### ACTION ITEM A
Reproduce the passage of the article on Nintendo's share drop starting at "Nintendo's shares closed" and ending at "shares dropped 6.8%.", without changing any characters.
### ACTION ITEM B
Continue the article about Nintendo's shares falling after the launch of Super Mario Run from the point where the text stops.

### TEXT FOR ANALYSIS
########
Nintendo / DeNA

It's time for another episode of 'Investors do the Darndest Things!', in which Nintendo's share value swings up and down as strange movements happen in the financial market. It's right up there with death and taxes as an inevitable part of existence.

Super Mario Run arrived on 15th December at about 12:30pm Eastern / 5:30pm UK time, to give two examples. That allowed the Tokyo stock market to react in trading on 16th December, and now that it's closed we can see that investors were rather concerned about early performance of the iOS app.

Nintendo's shares closed on 26,405 Yen, down 4.24% and reportedly equating to a drop of around $1.5 billion Yen in overall company value; DeNA shares dropped 6.8%.

So, what's going on? The primary concern - it seems - is related to the revenue potential of Super Mario Run; that's valid, as the debate's been raging over whether it's wise (when seeking maximum profits) to shun microtransactions and opt instead for a premium one-off charge. Though the concern is justified, it seems far too early to make snap judgements on whether it'll work out for Nintendo; still, such logic isn't welcome in the stock exchange.

Below you can see the drop; Nintendo's shares had been declining all week, and we were waiting to see whether that would continue or whether Super Mario Run would cause a rebound - the former has happened.
########
### GIVEN DATA
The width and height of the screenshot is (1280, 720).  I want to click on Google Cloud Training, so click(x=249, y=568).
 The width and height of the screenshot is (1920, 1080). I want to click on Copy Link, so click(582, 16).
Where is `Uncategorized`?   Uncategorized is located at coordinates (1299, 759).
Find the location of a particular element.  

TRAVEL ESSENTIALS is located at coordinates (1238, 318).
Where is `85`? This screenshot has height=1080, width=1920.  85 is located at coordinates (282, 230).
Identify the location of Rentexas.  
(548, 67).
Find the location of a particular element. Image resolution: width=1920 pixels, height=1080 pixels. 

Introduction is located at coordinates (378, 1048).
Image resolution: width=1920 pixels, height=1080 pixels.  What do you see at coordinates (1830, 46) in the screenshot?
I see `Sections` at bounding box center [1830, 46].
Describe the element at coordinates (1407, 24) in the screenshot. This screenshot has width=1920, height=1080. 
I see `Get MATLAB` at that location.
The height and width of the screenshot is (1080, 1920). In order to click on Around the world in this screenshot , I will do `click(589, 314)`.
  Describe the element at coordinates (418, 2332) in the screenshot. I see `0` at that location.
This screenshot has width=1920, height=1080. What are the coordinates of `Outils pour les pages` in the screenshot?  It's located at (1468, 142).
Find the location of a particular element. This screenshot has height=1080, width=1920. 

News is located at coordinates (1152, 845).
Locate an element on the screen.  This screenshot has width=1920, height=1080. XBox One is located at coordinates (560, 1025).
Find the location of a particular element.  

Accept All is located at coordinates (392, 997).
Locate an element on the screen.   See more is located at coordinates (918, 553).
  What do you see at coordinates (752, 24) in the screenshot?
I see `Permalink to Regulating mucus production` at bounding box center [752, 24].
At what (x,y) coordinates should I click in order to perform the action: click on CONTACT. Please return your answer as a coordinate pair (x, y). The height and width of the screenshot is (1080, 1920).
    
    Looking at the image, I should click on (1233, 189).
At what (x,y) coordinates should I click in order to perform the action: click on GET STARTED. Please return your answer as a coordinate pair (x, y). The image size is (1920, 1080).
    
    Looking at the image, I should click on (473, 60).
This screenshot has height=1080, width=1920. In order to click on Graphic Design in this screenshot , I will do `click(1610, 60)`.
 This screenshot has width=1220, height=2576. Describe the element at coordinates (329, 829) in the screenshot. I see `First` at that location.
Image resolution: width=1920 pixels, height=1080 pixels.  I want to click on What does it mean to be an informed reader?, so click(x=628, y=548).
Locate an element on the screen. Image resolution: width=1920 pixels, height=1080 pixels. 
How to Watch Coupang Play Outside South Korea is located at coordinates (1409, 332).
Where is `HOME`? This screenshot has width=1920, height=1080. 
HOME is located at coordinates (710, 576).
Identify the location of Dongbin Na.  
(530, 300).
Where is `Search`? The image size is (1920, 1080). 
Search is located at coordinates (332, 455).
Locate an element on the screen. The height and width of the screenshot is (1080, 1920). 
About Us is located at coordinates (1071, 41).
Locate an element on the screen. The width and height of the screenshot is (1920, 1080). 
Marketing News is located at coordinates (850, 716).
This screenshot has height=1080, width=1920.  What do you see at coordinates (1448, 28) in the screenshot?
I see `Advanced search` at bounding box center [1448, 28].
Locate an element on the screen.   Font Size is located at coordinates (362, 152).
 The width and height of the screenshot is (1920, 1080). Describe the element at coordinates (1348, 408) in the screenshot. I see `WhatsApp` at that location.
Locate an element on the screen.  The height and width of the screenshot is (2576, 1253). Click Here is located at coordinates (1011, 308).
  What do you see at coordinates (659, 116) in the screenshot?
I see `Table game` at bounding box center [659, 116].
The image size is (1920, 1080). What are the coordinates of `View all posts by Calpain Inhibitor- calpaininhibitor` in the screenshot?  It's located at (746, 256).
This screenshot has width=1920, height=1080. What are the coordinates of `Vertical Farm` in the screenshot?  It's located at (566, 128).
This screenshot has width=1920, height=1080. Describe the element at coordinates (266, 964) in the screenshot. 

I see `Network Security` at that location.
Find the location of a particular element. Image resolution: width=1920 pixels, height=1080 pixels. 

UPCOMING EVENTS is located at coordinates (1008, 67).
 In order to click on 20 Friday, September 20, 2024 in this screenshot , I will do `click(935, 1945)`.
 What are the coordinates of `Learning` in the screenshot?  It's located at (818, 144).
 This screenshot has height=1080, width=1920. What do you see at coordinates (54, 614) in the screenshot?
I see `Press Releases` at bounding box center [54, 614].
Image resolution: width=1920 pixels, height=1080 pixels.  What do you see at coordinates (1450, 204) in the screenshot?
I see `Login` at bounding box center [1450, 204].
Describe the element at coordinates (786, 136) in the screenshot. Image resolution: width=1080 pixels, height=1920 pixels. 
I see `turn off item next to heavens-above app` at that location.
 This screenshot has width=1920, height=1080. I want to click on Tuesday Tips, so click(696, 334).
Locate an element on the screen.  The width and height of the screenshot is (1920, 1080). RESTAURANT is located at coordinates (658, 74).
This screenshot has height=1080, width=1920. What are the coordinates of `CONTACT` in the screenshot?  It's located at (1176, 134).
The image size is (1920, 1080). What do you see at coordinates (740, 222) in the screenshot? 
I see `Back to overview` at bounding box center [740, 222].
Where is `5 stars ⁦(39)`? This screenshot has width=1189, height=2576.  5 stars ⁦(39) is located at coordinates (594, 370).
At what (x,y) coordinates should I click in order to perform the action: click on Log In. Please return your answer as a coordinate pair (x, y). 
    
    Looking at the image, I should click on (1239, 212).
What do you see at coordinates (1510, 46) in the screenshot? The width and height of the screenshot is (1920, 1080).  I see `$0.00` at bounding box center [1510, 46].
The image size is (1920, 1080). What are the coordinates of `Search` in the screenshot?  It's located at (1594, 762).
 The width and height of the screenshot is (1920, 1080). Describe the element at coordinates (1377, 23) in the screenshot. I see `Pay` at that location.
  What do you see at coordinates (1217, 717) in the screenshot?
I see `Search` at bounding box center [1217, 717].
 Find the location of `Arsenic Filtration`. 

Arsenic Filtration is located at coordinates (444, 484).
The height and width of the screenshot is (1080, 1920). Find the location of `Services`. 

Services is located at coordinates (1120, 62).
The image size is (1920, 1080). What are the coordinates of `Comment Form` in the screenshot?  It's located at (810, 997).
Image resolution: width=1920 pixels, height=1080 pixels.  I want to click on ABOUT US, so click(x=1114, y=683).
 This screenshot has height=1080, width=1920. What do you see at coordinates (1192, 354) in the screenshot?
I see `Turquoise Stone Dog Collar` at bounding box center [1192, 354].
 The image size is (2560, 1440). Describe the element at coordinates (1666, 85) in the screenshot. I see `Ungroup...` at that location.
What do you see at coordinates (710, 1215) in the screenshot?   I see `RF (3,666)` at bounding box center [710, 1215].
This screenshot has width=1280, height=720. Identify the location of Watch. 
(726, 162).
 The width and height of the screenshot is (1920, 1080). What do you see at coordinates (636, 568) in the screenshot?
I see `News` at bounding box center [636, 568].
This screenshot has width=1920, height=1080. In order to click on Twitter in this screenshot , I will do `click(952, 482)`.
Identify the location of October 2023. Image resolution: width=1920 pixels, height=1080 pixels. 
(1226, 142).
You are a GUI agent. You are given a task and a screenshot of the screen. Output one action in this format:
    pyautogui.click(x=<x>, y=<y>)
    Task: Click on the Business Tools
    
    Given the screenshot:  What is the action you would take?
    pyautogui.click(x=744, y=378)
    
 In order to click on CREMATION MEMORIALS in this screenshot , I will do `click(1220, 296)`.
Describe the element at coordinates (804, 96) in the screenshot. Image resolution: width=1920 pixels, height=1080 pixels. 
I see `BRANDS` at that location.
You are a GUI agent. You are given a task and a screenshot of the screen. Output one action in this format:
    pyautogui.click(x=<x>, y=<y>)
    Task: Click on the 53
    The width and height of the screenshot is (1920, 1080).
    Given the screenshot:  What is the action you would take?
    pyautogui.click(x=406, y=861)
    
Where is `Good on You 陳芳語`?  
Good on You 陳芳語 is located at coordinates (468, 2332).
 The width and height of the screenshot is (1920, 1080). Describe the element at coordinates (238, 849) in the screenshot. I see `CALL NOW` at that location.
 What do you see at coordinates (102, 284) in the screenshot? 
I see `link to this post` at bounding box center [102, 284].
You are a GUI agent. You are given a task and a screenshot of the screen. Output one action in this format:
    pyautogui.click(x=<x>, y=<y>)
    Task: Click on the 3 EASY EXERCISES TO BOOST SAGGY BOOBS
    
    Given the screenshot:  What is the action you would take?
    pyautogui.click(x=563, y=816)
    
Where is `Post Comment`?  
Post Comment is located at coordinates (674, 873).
########
### TASK ANSWER A
Nintendo's shares closed on 26,405 Yen, down 4.24% and reportedly equating to a drop of around $1.5 billion Yen in overall company value; DeNA shares dropped 6.8%.

### TASK ANSWER B
A bad week for Nintendo's share value, with Super Mario Run failing to reverse the slide
Image: Bloomberg

In terms of the app's very early performance, research firm SensorTower says the app quickly moved to being the number one download in 68 countries, and the highest grossing in 14. Again, though, it's incredibly early to judge, which SensorTower has acknowledged to Bloomberg, with some users likely to play through the free levels for a short while before deciding whether to buy the full game. After 12 hours the app had moved to number one in the SensorTower revenue chart for US, and up to 27th in Japan (up from 107th right after launch).

The picture will be clearer, in terms of launch success, in the next few days. More data will emerge, and we'll get a sense of how many day one downloads have turned into purchases. Should early fears be allayed Nintendo's share value will likely swing right back up; we shall see.

The jury is still out on Super Mario Run's pricing strategy, and it'll be interesting to see how it performs (in terms of sales) over this coming launch weekend.